Vu les autres pièces du dossier ;
Vu :
- la convention européenne de sauvegarde des droits de l'homme et des libertés fondamentales ;
- le code de l'entrée et du séjour des étrangers et du droit d'asile ;
- le code de justice administrative ;
Après avoir entendu en séance publique :
- le rapport de M. Alexandre Adam, maître des requêtes,
- les conclusions de M. Nicolas Labrune, rapporteur public ;
La parole ayant été donnée, après les conclusions, à la SCP Guérin - Gougeon, avocat de M. A... ;
Considérant ce qui suit :
1. Il ressort des pièces du dossier soumis aux juges du fond que par un arrêté du 7 septembre 2021, le préfet de police de Paris a refusé d'octroyer un titre de séjour à M. A..., ressortissant géorgien, lui a fait obligation de quitter le territoire français sans délai, a fixé le pays de destination et a prononcé une interdiction de retour sur le territoire français pour une durée de 24 mois. M. A... a relevé appel du jugement du 22 décembre 2021 du tribunal administratif de Paris en ce qu'il a rejeté ses conclusions à fin d'annulation dirigées contre les décisions de refus de séjour et d'obligation de quitter le territoire. Le préfet de police a relevé appel de ce jugement en tant qu'il a annulé ses décisions refusant d'accorder à M. A... un délai de départ volontaire et prononçant une interdiction de retour sur le territoire français pour une durée de 24 mois. M. A... se pourvoit en cassation contre l'arrêt du 29 septembre 2022 par lequel la cour administrative d'appel de Paris a rejeté l'appel qu'il avait formé contre ce jugement et fait droit à l'appel du préfet de police de Paris.

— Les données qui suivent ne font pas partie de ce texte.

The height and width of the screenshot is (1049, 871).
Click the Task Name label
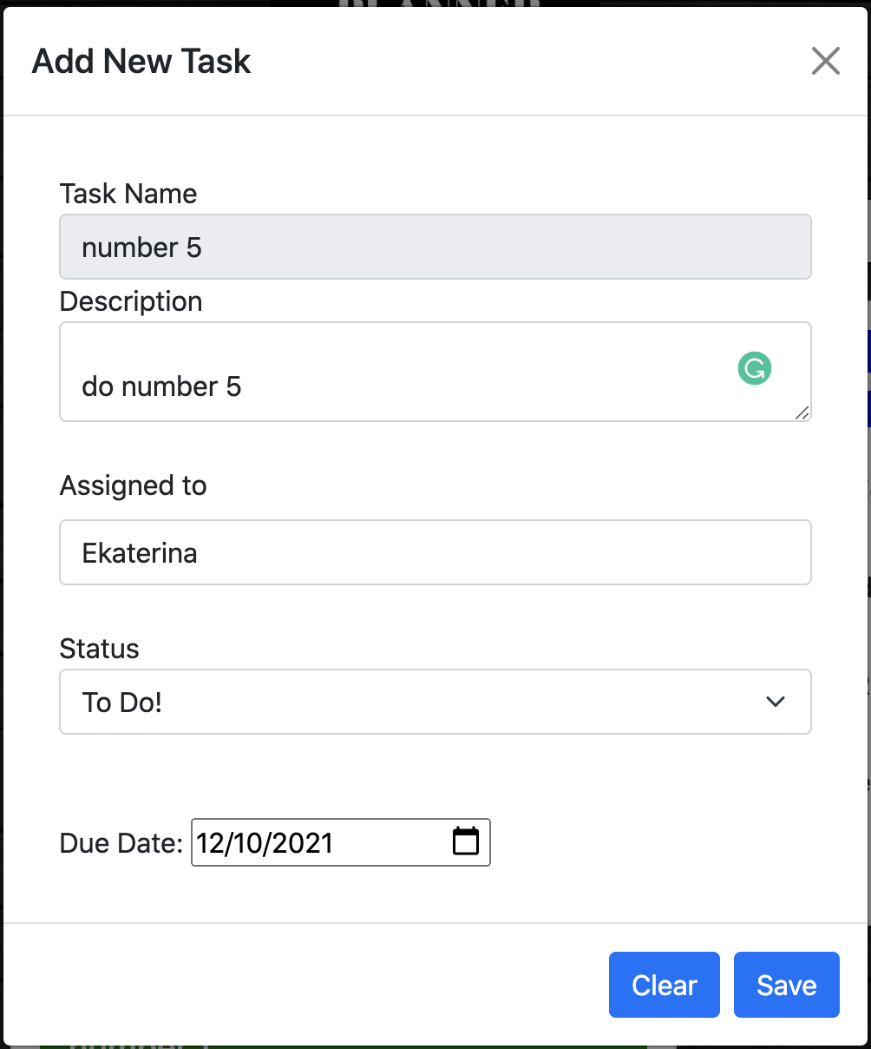(x=128, y=193)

2. En premier lieu, aux termes de l'article L. 435-1 du code de l'entrée et du séjour des étrangers et du droit d'asile : " L'étranger dont l'admission au séjour répond à des considérations humanitaires ou se justifie au regard des motifs exceptionnels qu'il fait valoir peut se voir délivrer une carte de séjour temporaire portant la mention " salarié ", " travailleur temporaire " ou " vie privée et familiale ", sans que soit opposable la condition prévue à l'article L. 412-1. / (...) ".
3. En estimant qu'à supposer que sa résidence habituelle en France puisse être établie depuis l'année 2014, ni son expérience professionnelle en qualité de monteur puis d'aide serrurier, acquise depuis juin 2017 seulement, ni sa situation personnelle, n'étaient de nature à caractériser l'existence d'un motif exceptionnel ou de circonstances humanitaires propres à justifier une admission exceptionnelle au séjour sur le fondement des dispositions précitées, la cour a porté sur les pièces du dossier une appréciation souveraine exempte de dénaturation.

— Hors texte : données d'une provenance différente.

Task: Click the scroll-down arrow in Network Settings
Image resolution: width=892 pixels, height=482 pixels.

4. En second lieu, aux termes des dispositions de l'article L. 612-1 du code de l'entrée et du séjour des étrangers et du droit d'asile : " L'étranger faisant l'objet d'une décision portant obligation de quitter le territoire français dispose d'un délai de départ volontaire de trente jours à compter de la notification de cette décision. / L'autorité administrative peut accorder, à titre exceptionnel, un délai de départ volontaire supérieur à trente jours s'il apparaît nécessaire de tenir compte de circonstances propres à chaque cas. / Elle peut prolonger le délai accordé pour une durée appropriée s'il apparaît nécessaire de tenir compte de circonstances propres à chaque cas. L'étranger est informé par écrit de cette prolongation ". Aux termes des dispositions de l'article L. 612-2 du même code : " Par dérogation à l'article L. 612-1, l'autorité administrative peut refuser d'accorder un délai de départ volontaire dans les cas suivants : / 1° Le comportement de l'étranger constitue une menace pour l'ordre public (...) ". Enfin, aux termes de l'article L. 612-6 du même code : " Lorsqu'aucun délai de départ volontaire n'a été accordé à l'étranger, l'autorité administrative assortit la décision portant obligation de quitter le territoire français d'une interdiction de retour sur le territoire français ".
5. Il ressort des pièces du dossier soumis aux juges du fond que si M. A... a été condamné à une peine de trois mois d'emprisonnement avec sursis pour des faits de vol en réunion commis en juin 2014, dont l'intéressé soutient sans être contredit qu'ils ne portaient que sur quelques produits d'hygiène corporelle, il n'a depuis cette date commis aucune autre infraction. En estimant que de tels faits, commis plus de six ans avant l'édiction de l'arrêté préfectoral en litige, suffisaient à justifier que la présence de M. A... sur le territoire français créait une menace pour l'ordre public, la cour administrative d'appel de Paris a inexactement qualifié les faits de l'espèce.
6. Il résulte de ce qui précède que M. A... est seulement fondé à demander l'annulation de l'arrêt qu'il attaque en tant qu'il a statué sur ses conclusions tendant à l'annulation des décisions du préfet de police lui refusant un délai de départ volontaire et lui interdisant le retour sur le territoire français pendant une période de vingt-quatre mois et à ce qu'il soit enjoint au préfet de police de prendre toutes mesures utiles aux fins de supprimer son signalement dans le système d'information Schengen.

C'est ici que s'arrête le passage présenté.